Дворники второй день не подметали мостовых и тротуаров, и на снегу фигуры прохожих чернели с непривычной для глаза четкостью.

Поближе к Среднему проспекту на унылом длинном заборе рядом с сине-розовой афишей Александринского театра висела размером в четверть печатного листа бумага с заголовком, который издали казался траурным — таким жирным шрифтом он был набран:

Объявление командующего Петроградским военным округом генерал-лейтенанта Хабалова

«…Воспрещаю всякое скопление на улицах… Предваряю население Петрограда… употреблять в дело оружие, не останавливаясь ни перед чем… для водворения порядка в столице…»

Барятин читал второпях, невнимательно — это было уже не первое объявление командующего — и тут же забыл о прочитанном; осталось только смутное впечатление от противоречивой смеси угроз и увещаний. Хабалов утверждал, что запас хлеба в столице достаточный, а жителям, не желавшим ходить по городу в одиночку, грозил расстрелом.

На углу Среднего Барятин остановился в удивлении: на привычном месте не было городового.

— Попрятались, — словно в ответ ему, проговорил кто-то вполголоса.

— Главные-то их силы на чердаках сидят, у пулеметов. Чуть что — они сверху поливать нашего брата примутся…

— Пусть только попробуют.

За последние дни каким-то путем широко стал известен среди населения хитроумный план министра внутренних дел Протопопова: вызвать преждевременную вспышку народного гнева и погасить ее — силами полиции — повсеместным обстрелом с крыш.

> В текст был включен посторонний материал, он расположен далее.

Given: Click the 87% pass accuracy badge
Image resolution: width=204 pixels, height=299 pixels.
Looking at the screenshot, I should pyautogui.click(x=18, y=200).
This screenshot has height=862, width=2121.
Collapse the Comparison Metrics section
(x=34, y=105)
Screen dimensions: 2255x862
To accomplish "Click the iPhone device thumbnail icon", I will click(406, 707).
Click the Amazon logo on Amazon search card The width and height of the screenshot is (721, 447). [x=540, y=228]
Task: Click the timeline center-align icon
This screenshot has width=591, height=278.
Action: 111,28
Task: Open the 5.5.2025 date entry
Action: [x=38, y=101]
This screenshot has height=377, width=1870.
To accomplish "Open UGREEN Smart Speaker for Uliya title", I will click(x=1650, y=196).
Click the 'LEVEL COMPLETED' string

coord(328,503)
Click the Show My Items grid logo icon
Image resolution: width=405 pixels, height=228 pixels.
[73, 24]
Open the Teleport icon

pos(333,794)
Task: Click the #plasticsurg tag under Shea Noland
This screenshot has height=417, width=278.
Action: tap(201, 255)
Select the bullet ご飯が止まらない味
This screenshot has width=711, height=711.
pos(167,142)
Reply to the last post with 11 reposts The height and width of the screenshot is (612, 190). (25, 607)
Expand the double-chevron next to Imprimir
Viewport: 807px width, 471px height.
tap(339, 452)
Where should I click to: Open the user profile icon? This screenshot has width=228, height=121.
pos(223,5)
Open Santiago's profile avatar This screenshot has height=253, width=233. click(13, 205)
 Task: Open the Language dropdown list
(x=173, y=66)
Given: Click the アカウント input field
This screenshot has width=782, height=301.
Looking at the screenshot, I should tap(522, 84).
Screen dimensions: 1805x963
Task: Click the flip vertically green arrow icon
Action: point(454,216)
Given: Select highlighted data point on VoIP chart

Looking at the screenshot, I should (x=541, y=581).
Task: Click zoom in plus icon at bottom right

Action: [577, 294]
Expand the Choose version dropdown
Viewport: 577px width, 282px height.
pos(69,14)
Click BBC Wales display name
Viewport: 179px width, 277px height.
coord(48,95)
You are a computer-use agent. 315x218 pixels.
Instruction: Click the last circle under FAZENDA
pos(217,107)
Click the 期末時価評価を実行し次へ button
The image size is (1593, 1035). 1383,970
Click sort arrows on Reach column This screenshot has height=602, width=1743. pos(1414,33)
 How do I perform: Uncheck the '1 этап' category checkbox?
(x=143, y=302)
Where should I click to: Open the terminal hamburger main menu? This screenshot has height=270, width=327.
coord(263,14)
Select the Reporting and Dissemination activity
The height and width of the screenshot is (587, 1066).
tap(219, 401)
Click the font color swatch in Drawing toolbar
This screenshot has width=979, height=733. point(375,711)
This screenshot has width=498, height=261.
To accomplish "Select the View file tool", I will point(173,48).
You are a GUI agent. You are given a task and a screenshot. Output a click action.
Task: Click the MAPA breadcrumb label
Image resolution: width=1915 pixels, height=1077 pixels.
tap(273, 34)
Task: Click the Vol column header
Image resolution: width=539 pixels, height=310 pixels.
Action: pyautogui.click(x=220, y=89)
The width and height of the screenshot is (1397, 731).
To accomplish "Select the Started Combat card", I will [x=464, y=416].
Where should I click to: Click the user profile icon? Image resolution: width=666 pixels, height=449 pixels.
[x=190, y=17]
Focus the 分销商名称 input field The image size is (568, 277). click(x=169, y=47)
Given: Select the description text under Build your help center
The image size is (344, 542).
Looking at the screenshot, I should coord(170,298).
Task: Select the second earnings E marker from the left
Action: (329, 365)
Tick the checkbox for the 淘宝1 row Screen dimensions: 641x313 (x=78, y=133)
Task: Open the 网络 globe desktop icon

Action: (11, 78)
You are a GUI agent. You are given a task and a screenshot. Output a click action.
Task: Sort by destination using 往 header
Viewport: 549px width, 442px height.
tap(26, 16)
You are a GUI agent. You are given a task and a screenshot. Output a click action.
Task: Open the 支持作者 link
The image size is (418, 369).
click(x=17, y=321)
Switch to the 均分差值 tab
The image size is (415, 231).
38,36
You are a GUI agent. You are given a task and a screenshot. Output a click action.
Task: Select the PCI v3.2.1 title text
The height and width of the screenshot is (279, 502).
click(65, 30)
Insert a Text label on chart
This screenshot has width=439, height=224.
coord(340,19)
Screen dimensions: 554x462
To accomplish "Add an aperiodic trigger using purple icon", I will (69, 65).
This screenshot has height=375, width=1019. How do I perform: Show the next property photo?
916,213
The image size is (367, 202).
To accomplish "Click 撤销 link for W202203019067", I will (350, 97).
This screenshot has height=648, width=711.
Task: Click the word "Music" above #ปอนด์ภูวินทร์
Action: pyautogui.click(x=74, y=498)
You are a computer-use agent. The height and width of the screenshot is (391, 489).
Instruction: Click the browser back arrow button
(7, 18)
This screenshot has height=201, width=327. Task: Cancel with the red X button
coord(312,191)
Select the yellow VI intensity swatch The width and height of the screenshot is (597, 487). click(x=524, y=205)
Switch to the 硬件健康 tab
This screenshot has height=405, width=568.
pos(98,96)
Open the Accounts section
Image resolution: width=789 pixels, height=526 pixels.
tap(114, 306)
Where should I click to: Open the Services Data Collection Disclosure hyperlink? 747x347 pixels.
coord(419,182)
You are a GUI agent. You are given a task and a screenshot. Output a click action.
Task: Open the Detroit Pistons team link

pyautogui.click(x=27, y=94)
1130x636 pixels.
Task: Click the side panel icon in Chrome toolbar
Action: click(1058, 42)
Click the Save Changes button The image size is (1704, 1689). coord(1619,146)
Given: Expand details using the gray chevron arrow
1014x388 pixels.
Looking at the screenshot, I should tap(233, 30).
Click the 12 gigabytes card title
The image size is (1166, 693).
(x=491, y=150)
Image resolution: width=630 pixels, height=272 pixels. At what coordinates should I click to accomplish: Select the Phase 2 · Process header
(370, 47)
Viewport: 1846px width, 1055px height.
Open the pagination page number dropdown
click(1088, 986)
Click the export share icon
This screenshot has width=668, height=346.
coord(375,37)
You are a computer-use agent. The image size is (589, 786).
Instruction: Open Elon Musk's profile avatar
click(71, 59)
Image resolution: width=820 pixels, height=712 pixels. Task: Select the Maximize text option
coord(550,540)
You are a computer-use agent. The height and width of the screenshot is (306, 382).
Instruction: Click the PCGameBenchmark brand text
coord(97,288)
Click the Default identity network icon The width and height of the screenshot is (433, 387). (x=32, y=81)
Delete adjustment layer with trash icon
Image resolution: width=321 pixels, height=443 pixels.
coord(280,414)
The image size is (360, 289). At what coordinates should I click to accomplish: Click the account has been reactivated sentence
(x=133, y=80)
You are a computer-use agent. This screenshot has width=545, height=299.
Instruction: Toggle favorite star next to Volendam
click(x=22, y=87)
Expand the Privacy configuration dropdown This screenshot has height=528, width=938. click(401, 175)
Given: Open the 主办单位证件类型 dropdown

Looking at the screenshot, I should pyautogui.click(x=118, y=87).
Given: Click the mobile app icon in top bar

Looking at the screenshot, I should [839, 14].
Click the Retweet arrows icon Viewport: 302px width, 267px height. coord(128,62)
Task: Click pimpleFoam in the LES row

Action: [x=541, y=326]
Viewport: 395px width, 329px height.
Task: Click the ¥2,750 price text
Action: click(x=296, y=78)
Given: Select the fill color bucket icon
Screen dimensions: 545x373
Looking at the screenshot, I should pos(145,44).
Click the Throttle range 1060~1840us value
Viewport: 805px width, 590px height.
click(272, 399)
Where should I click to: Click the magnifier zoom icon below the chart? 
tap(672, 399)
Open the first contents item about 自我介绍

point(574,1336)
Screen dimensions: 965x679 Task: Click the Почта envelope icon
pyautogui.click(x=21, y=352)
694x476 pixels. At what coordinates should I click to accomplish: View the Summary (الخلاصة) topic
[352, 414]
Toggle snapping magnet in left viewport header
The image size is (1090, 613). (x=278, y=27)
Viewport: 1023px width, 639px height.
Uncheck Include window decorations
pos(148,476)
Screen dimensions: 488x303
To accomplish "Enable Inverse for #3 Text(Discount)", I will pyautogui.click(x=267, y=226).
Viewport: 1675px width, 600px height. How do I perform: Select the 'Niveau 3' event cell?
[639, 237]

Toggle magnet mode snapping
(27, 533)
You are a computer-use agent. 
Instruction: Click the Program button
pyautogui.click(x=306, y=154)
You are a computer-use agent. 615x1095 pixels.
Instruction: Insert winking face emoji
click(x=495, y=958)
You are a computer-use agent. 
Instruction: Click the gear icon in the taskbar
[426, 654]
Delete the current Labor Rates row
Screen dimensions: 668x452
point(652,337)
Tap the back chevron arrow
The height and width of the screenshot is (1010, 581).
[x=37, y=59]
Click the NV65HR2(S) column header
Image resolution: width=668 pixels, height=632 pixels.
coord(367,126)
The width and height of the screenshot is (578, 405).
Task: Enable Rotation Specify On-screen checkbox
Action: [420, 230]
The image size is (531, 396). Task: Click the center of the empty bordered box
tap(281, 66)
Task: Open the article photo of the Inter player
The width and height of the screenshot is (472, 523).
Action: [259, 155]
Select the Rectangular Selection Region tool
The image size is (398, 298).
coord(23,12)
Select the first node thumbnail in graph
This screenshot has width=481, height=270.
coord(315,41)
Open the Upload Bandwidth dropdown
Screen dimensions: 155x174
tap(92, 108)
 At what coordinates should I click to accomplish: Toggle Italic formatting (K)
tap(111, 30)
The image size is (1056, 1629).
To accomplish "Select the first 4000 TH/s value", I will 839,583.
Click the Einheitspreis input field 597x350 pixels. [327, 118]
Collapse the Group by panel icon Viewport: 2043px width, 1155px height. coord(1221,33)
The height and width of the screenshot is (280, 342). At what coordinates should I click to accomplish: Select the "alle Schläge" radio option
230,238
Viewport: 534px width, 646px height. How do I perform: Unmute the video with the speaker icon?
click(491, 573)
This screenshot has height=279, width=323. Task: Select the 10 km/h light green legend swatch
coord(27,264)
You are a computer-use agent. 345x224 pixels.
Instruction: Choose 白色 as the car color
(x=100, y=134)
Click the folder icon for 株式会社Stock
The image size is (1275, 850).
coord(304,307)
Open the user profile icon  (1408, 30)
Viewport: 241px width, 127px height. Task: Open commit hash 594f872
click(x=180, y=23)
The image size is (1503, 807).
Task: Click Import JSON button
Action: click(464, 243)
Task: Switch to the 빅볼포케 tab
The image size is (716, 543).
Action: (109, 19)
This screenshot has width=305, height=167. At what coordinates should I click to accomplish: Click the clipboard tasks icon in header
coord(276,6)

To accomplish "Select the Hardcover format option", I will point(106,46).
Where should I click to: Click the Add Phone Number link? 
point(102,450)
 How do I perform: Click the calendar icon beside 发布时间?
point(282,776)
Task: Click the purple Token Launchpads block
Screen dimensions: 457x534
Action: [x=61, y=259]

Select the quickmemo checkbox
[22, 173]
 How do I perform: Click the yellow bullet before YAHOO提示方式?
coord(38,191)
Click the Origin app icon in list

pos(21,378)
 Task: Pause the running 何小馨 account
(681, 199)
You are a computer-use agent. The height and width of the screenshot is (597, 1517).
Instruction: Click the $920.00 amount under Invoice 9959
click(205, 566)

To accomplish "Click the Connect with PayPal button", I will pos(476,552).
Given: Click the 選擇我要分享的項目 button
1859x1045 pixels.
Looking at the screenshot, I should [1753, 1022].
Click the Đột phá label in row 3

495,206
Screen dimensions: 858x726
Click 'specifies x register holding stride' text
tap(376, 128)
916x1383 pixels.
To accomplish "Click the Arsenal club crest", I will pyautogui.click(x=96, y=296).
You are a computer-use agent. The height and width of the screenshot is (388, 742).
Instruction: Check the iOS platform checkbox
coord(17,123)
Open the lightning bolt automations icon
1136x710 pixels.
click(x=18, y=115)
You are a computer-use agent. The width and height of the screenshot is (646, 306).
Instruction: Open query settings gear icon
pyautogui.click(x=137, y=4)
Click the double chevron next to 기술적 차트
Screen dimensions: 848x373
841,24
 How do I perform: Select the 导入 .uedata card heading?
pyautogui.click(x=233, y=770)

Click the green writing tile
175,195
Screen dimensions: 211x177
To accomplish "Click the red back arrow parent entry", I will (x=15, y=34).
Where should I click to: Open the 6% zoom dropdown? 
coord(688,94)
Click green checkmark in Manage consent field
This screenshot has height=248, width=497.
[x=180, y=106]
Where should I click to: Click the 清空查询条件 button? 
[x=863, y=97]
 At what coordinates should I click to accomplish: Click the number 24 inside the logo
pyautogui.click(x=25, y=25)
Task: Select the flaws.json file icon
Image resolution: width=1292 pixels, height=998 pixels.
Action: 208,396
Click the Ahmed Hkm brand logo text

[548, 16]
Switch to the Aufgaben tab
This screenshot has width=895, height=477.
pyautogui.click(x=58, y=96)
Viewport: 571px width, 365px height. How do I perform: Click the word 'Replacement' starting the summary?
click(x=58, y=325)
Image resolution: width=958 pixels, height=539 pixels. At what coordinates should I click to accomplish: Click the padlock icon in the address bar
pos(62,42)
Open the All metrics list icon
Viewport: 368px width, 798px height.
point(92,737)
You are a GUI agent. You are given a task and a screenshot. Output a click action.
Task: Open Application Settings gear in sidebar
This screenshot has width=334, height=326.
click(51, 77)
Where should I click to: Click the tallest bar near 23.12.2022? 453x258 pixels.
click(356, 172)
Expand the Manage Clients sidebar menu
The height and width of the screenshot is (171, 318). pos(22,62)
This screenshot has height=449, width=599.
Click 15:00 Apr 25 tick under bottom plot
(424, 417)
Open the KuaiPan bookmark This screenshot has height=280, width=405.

Заводы роптали открыто, озлобленно, с каждым днем все решительней.

Голодные рабочие бросали станки и выходили на улицу — безоружные, хорошо зная, что часом раньше или часом позже их встретит пулеметный огонь. К рабочим присоединялись женщины, случайные прохожие и, конечно, вездесущие, неутомимые мальчишки.

Собиравшиеся на перекрестках кучки людей росли, вырастали в толпы, шли куда-то, — движение это с первого взгляда казалось стихийным, и только посвященные знали: есть сила, которая всем этим руководит, — ее так и не смогли подавить бесчисленные и бессмысленные аресты.

Барятин к посвященным не принадлежал.

Он потолкался в толпе… Какой-то солдат, тревожно оглядываясь во все стороны, позвал его к воротам и спросил сиплым шепотом:

— А что, вертаться нам в казармы или нет?

— Ни в коем случае! — с неожиданной для себя решительностью велел Барятин и вдруг сообразил: надо что-то делать. К кому-то идти. Но к кому?

Многих он знал в Питере, начиная с мадам Клембовской и кончая добродушнейшим Семеном Шахно.

А пойти в такое время было не к кому.

Растерянный, он поспешно шагал по улице, все ускоряя для чего-то шаг, вдыхал крепкий морозный воздух (мельком подумал: окончательно застудил легкие, умру…) и вдруг увидел себя перед знакомым домиком на Черной речке: здесь жила Даша.

Он увидел ее на пороге, закутанную в теплый платок, бледную, с лихорадочно горящими глазами.

— Винтовки начали давать на Восьмой линии, — сказала Даша, глядя не на Барятина, а куда-то поверх его плеча. — Погодите, Борис Сергеевич, вместе пойдем. Только вот комнату закрою.

Через минуту она вышла, застегивая на ходу шубку, и они почти побежали вдвоем, словно боялись опоздать.

На углу Восьмой линии, на втором этаже неприметного каменного дома, в обширной пустой комнате сидели за конторским столом двое: низенький усатый человек, по виду — рабочий, и военный с погонами прапорщика, с лицом желтым и нездоровым. На столе перед ним лежали груды винтовок, шашек и даже два кинжала, один из них — в дорогой оправе из слоновой кости.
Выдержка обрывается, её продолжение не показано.